[start]

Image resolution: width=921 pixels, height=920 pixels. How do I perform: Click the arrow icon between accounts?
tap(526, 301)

[end]
[start]

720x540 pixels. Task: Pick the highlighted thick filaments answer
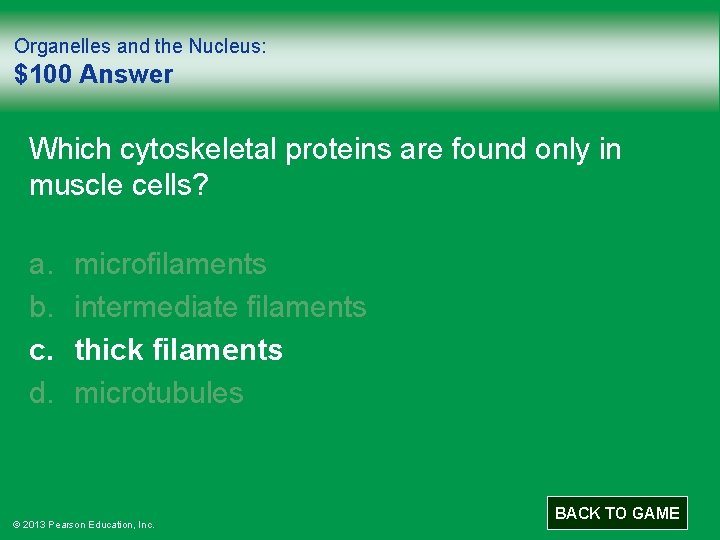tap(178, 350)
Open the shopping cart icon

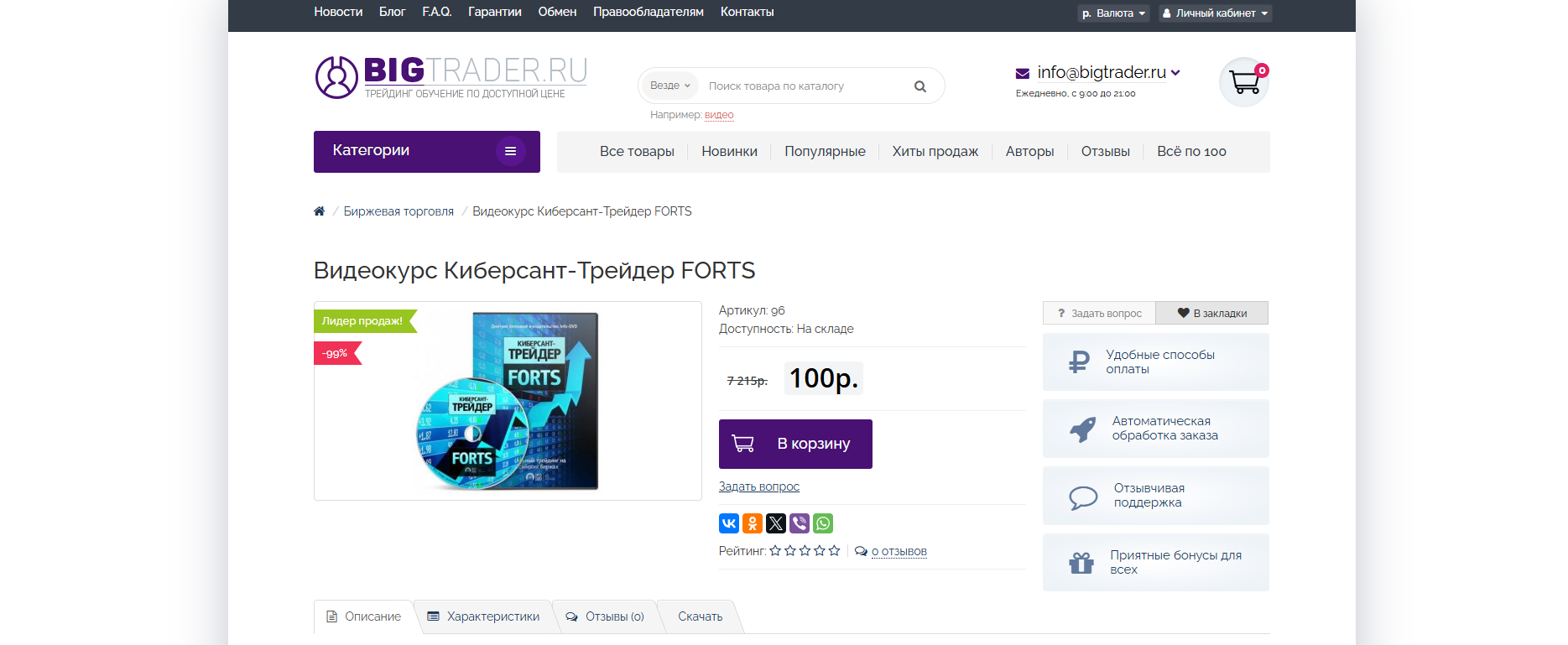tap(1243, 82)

[end]
[start]

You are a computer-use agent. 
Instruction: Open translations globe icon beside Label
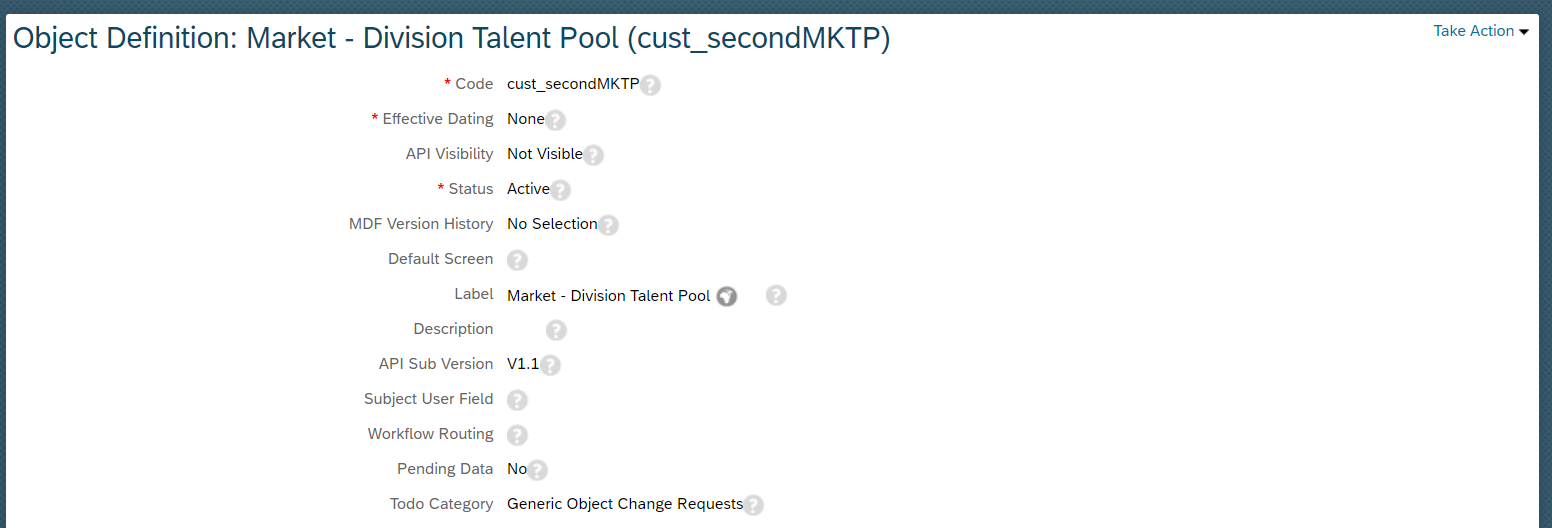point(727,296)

[end]

Update the material from the line with "720x540 pixels. Task: Pick" up to and including the line with "tap(1243, 82)", replacing "shopping cart" with "basket" and leaving everything else unchanged. Leave the pictures out of your answer.

720x540 pixels. Task: Pick the highlighted thick filaments answer
tap(178, 350)
Open the basket icon

tap(1243, 82)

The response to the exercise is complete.